- AVAILABLE DATA:
================
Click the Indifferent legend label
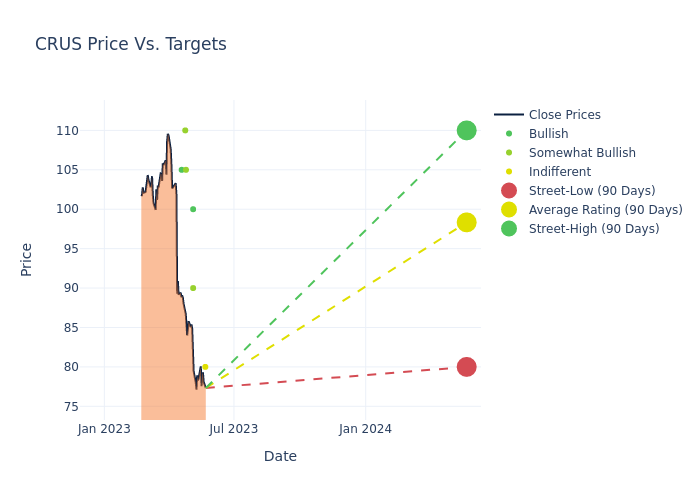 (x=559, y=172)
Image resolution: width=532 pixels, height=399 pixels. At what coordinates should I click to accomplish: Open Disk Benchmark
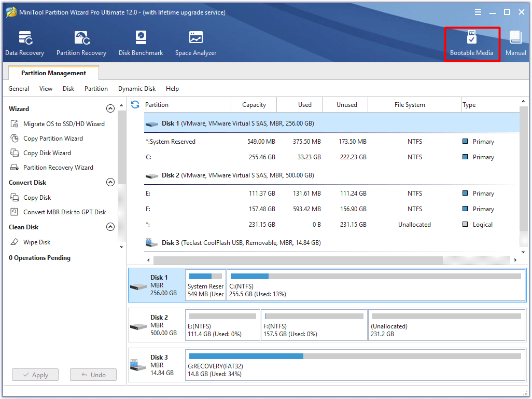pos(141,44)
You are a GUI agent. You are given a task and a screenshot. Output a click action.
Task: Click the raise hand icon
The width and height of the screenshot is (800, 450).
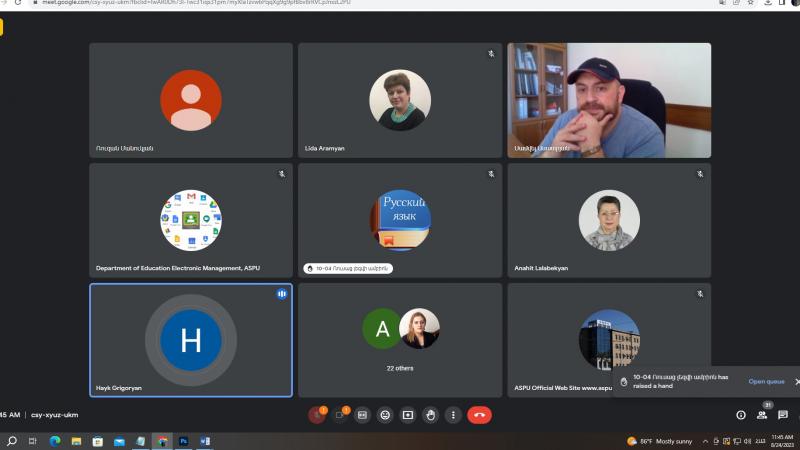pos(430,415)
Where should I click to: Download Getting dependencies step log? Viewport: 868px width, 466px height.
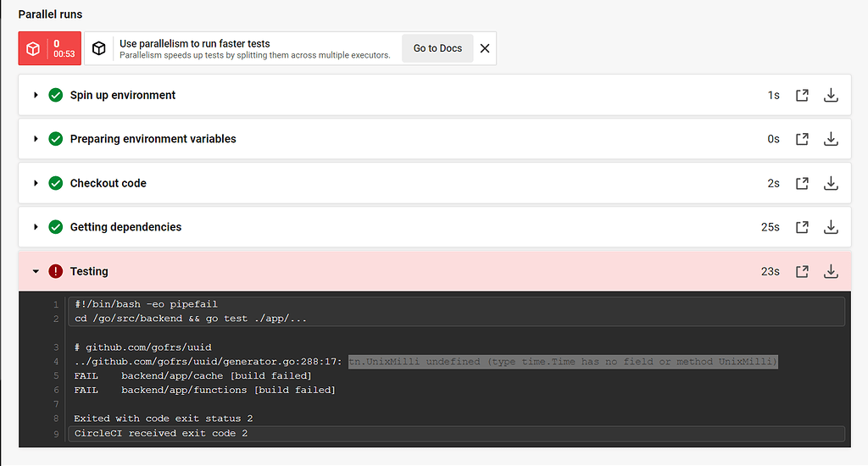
================
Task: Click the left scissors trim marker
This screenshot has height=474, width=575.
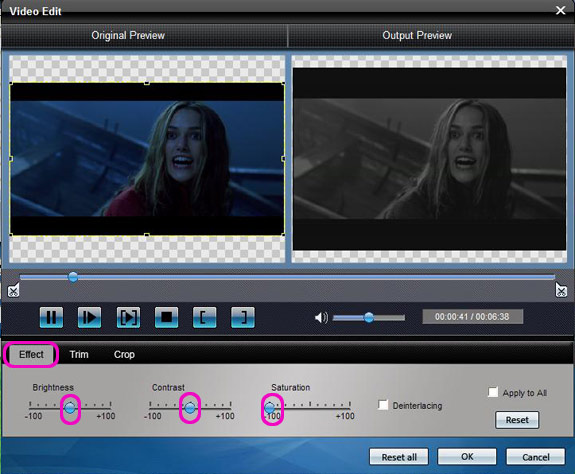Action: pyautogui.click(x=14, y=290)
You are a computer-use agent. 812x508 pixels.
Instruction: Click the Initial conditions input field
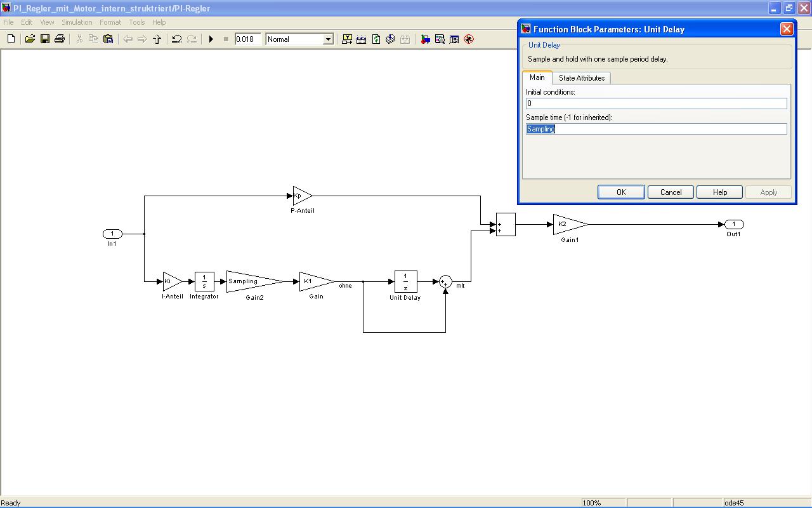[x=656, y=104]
================
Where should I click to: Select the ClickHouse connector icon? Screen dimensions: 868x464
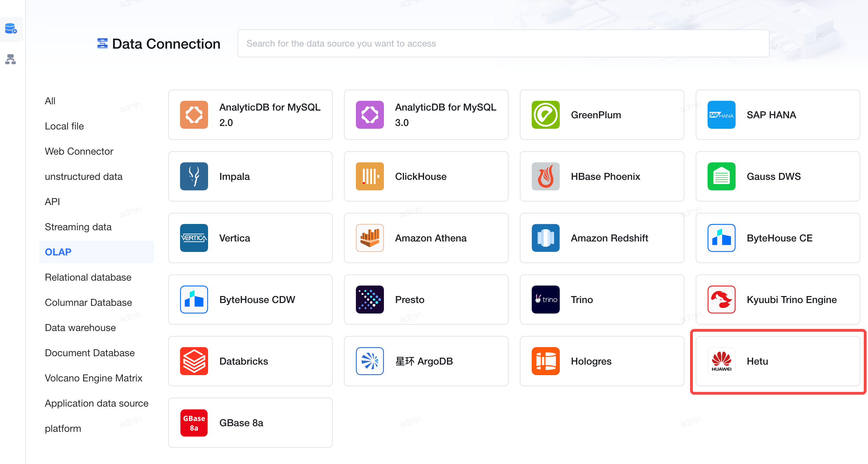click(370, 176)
================
- TASK TO CARRY OUT:
Your output should be the lines above from the one that contains "You are a GUI" through the one that contains "Where should I click to: Download", word for word, with pictures left out.

- COMPLETED TASK:
You are a GUI agent. You are given a task and a screenshot. Output a click action.
Task: Click the raise hand icon
The width and height of the screenshot is (800, 450).
pos(430,415)
Where should I click to: Download Getting dependencies step log? Viewport: 868px width, 466px height.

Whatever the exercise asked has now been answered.